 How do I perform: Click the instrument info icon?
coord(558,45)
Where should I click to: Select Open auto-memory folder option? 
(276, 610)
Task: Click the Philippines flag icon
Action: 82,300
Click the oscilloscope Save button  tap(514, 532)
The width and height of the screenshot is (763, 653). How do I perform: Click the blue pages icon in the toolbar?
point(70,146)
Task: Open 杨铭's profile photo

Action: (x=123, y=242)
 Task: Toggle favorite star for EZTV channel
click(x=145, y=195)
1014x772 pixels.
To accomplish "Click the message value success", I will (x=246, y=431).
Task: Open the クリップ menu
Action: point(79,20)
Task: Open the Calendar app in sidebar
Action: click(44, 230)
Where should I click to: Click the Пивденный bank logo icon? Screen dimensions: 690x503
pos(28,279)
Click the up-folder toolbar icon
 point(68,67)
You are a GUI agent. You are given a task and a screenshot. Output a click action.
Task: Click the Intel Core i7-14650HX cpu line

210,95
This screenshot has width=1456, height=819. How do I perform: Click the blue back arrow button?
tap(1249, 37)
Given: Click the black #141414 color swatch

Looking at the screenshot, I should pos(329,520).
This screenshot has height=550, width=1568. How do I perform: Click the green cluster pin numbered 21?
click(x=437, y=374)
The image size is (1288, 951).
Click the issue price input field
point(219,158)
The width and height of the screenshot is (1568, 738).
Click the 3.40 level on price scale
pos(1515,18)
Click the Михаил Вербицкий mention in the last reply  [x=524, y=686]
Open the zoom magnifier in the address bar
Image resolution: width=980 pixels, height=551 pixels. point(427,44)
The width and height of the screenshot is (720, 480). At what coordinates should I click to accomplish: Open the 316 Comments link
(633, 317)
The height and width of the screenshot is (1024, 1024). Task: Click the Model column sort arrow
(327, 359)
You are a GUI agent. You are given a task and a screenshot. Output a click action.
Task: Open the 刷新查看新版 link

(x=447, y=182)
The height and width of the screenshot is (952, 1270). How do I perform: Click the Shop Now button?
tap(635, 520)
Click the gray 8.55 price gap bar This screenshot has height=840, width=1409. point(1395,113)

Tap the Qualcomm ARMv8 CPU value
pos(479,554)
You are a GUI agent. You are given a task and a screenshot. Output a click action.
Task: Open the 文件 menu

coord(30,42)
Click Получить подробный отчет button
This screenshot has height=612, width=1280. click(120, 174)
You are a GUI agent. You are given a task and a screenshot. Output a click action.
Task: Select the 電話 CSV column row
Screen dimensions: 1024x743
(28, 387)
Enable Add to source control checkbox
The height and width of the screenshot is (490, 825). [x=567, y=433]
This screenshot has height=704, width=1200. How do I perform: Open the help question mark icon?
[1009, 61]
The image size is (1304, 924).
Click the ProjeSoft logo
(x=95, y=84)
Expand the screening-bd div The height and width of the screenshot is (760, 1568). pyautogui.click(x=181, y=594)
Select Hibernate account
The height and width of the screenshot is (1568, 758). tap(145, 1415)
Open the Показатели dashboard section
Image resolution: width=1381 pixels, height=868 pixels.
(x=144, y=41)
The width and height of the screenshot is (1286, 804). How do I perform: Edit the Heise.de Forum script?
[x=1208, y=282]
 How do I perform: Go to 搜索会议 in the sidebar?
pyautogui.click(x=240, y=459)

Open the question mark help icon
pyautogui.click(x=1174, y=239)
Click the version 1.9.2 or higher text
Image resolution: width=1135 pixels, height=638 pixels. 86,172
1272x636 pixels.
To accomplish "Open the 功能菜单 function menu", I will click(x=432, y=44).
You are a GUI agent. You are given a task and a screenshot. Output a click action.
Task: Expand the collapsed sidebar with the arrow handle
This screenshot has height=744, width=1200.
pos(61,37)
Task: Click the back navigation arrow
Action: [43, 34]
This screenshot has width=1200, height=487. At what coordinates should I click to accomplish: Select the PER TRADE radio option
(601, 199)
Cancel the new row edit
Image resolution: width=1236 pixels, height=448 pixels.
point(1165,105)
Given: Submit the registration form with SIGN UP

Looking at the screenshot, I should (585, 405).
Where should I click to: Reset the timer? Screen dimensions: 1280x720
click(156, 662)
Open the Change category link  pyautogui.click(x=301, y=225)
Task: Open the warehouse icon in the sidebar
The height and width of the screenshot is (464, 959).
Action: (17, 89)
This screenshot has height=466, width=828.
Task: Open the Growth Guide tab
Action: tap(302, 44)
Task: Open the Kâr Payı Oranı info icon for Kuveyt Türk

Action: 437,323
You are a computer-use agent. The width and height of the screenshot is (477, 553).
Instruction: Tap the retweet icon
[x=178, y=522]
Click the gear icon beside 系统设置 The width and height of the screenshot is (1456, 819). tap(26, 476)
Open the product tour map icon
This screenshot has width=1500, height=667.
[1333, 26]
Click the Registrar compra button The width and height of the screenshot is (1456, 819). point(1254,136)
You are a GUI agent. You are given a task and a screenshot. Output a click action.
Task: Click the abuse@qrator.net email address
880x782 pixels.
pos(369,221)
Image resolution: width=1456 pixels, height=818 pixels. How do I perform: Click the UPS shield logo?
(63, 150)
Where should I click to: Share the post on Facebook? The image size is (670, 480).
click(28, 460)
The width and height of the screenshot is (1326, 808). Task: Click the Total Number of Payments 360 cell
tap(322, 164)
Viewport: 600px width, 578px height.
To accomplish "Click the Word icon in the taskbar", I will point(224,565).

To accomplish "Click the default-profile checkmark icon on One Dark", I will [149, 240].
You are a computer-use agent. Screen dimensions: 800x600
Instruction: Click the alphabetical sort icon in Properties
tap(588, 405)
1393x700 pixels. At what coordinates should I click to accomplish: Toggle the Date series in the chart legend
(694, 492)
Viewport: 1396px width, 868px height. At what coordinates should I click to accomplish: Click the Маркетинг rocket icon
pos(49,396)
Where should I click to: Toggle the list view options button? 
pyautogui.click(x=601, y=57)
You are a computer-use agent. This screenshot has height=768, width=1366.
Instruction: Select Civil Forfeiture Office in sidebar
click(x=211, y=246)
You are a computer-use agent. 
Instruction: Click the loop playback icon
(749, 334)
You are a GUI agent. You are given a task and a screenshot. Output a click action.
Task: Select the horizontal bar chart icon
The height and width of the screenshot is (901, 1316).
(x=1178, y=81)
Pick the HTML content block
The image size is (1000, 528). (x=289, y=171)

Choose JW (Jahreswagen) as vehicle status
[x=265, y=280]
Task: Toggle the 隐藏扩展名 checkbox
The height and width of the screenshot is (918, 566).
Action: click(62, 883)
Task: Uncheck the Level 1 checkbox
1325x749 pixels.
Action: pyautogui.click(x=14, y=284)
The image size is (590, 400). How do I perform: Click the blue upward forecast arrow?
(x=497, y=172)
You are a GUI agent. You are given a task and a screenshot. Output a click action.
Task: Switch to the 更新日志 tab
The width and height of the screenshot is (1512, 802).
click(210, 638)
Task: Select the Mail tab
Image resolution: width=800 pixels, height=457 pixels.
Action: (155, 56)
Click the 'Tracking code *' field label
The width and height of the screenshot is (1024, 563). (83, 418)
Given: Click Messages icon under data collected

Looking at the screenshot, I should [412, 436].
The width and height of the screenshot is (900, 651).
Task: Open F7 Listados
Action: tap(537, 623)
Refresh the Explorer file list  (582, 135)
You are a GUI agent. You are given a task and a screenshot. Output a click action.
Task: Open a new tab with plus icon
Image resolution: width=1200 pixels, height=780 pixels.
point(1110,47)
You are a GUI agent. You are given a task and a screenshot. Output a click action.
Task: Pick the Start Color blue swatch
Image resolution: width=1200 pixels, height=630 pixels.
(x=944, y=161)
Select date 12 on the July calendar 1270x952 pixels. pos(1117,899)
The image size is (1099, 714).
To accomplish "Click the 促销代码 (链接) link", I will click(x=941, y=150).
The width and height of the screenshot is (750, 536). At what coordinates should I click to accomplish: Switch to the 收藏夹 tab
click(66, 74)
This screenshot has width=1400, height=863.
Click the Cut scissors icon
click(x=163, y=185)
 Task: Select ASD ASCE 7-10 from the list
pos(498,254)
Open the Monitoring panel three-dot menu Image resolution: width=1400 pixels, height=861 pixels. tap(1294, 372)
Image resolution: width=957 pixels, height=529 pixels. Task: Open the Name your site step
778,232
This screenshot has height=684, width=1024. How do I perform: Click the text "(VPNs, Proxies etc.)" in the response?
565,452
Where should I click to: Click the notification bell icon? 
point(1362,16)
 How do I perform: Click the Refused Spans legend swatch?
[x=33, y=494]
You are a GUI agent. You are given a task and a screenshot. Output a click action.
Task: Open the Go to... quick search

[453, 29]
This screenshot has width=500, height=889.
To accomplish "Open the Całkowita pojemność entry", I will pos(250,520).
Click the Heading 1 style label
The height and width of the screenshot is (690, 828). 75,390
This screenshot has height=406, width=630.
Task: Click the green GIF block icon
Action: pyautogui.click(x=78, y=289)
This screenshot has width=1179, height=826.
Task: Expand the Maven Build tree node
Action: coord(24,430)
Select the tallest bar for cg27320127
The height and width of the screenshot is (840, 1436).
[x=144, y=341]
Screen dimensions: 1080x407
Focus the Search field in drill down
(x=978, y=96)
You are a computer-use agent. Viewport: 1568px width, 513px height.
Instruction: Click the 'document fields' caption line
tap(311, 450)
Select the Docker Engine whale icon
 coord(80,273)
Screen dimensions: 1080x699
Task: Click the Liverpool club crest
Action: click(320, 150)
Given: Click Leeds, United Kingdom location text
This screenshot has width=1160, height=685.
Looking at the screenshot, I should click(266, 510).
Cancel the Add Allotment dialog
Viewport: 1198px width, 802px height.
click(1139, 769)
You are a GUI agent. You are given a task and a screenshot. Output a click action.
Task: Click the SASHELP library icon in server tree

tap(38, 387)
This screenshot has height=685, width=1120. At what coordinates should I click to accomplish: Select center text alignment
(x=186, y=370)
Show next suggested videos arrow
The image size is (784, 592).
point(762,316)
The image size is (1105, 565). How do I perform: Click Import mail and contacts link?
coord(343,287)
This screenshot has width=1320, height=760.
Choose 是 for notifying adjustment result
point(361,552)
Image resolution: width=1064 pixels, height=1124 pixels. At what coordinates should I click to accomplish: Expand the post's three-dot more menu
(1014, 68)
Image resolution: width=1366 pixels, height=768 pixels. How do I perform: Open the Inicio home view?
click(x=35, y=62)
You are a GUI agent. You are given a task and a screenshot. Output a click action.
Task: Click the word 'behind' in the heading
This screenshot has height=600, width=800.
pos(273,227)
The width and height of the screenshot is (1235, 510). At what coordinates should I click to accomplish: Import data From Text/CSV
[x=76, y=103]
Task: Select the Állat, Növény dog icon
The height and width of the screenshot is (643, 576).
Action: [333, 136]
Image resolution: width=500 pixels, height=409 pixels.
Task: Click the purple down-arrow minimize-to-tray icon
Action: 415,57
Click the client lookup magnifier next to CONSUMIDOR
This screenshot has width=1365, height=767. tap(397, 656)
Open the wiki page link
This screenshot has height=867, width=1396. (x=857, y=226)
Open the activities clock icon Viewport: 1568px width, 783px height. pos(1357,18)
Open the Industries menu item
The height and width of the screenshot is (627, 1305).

▶ [Exercise objective]: Go to the line with "This screenshot has height=600, width=800." and set down that line and every line after it, through the end of the material above, word for word.

▶ [Final answer]:
This screenshot has height=600, width=800.
pos(273,227)
The width and height of the screenshot is (1235, 510). At what coordinates should I click to accomplish: Import data From Text/CSV
[x=76, y=103]
Task: Select the Állat, Növény dog icon
The height and width of the screenshot is (643, 576).
Action: [333, 136]
Image resolution: width=500 pixels, height=409 pixels.
Task: Click the purple down-arrow minimize-to-tray icon
Action: 415,57
Click the client lookup magnifier next to CONSUMIDOR
This screenshot has width=1365, height=767. tap(397, 656)
Open the wiki page link
This screenshot has height=867, width=1396. (x=857, y=226)
Open the activities clock icon Viewport: 1568px width, 783px height. pos(1357,18)
Open the Industries menu item
The height and width of the screenshot is (627, 1305).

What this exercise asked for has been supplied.